[Due to external constraints in the team we've had to put the Chaîne development on the back burner. It's not off the stove and we'll update the status in the next blog post.]
While thinking about the Chaîne document storage we've tried to keep it simple. There are all sorts of extensions to the storage functionality, such as indexing, but we're aware that other parties have developed tools for these purposes. So we've focused exclusively on the storage aspect.
However, in the spring of 2019 we participated in another UN Unite Ideas Challenge, titled "UN General Assembly Resolutions – Automatic Information Extraction and Knowledge Elicitation" at https://ideas.unite.un.org/unga-resolutions. The challenge was aimed at introducing effective and efficient management and utilization of information in the documents like the General Assembly Resolutions.

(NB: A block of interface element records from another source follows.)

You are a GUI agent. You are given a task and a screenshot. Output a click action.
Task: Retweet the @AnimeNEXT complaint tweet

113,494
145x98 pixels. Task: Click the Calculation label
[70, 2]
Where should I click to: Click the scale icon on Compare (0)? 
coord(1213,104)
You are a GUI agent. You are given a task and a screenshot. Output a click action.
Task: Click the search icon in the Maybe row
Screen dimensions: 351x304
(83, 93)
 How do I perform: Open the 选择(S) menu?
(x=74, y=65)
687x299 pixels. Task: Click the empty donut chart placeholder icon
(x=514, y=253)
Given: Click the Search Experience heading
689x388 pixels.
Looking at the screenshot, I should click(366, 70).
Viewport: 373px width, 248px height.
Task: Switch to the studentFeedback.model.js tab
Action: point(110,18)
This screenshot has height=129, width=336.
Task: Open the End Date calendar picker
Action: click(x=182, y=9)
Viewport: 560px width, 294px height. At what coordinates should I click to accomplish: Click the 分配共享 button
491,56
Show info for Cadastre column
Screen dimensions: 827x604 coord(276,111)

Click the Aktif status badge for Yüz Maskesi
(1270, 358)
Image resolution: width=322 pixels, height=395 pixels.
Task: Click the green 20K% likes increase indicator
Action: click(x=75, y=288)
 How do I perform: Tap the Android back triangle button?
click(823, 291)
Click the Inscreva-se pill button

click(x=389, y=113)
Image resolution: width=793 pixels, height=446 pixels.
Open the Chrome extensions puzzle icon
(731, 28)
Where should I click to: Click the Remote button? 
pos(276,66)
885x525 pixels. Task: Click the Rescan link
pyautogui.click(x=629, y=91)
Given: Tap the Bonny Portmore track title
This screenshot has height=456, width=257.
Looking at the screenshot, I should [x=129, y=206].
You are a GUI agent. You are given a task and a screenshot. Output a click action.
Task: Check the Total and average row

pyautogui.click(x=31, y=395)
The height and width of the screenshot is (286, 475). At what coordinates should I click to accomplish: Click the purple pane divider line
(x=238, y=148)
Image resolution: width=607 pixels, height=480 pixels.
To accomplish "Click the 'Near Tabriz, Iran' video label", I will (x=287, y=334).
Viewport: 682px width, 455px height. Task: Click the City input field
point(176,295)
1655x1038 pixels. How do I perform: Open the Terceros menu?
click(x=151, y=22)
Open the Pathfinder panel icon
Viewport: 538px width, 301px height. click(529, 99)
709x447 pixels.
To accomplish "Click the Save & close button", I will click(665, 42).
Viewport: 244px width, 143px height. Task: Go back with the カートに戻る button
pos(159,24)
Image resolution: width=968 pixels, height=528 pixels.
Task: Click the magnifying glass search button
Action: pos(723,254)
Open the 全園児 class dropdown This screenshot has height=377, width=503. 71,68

This piqued our interest because it overlaps with what we're doing and we have some experience with it. Our objective is to streamline information management at every level in the UN, thereby enabling them and the member-nations to focus on addressing their primary goals, like the SDGs.
We didn't have the bandwidth to fully comply with the challenge requirements but we created a PoC that demonstrated importing UN ontologies, submitting a resolution document, and extracting various aspects, e.g. Named Entity Linking.
Our solution has been developed on the Apache Stanbol RESTful Semantic Engine, which is a product of the open source Apache Software Foundation. Its main purpose is semantic content management and it helps in extending traditional content management systems with semantic services. This aligns directly with the objectives of the challenge. The official website is: http://stanbol.apache.org/
Stanbol allows us to add our own ontology, index it, and add it as an enhancement engine along with other OpenNLP and DBpedia engines developed by the community. The OpenNLP engines help with basic NLP tasks like NER, POS, Tokenisation, etc. and DBPedia fetches relevant annotations from Wikipedia. Along with these, we added the UN's 'undo.owl' ontology from https://github.com/UNSCEB-HLCM/undo/tree/master/ontology
All these engines can be run together in the form of an "Enhancement Chain". This is the feature that makes Stanbol stand out.
Running a local demo
It's fairly easy to install Stanbol locally and import the UNDO as well as other ontologies. If you do so, here are a series of steps to test it out:
1 With a web browser go to your local Stanbol instance.
On the main page you'll find general information about Stanbol.
2 In the nav bar, click on the "/enhancer" link.
3 In another browser tab, open a test resolution. We used this one:
4 Select all and copy.
5 Switch to the Stanbol tab. Paste the text on your clipboard into the text area.
6 Click the "Run engines" button.
In the result you'll see a list of extracted entities, such as "Social Council", "Member States", etc. These entities are identified and extracted by the aforementioned "Enhancement Chains". To see the active chains click on the "Enhancement Chains" link at the upper right. Here you will see, and can choose from, all available chains.
We hope that you will find this useful.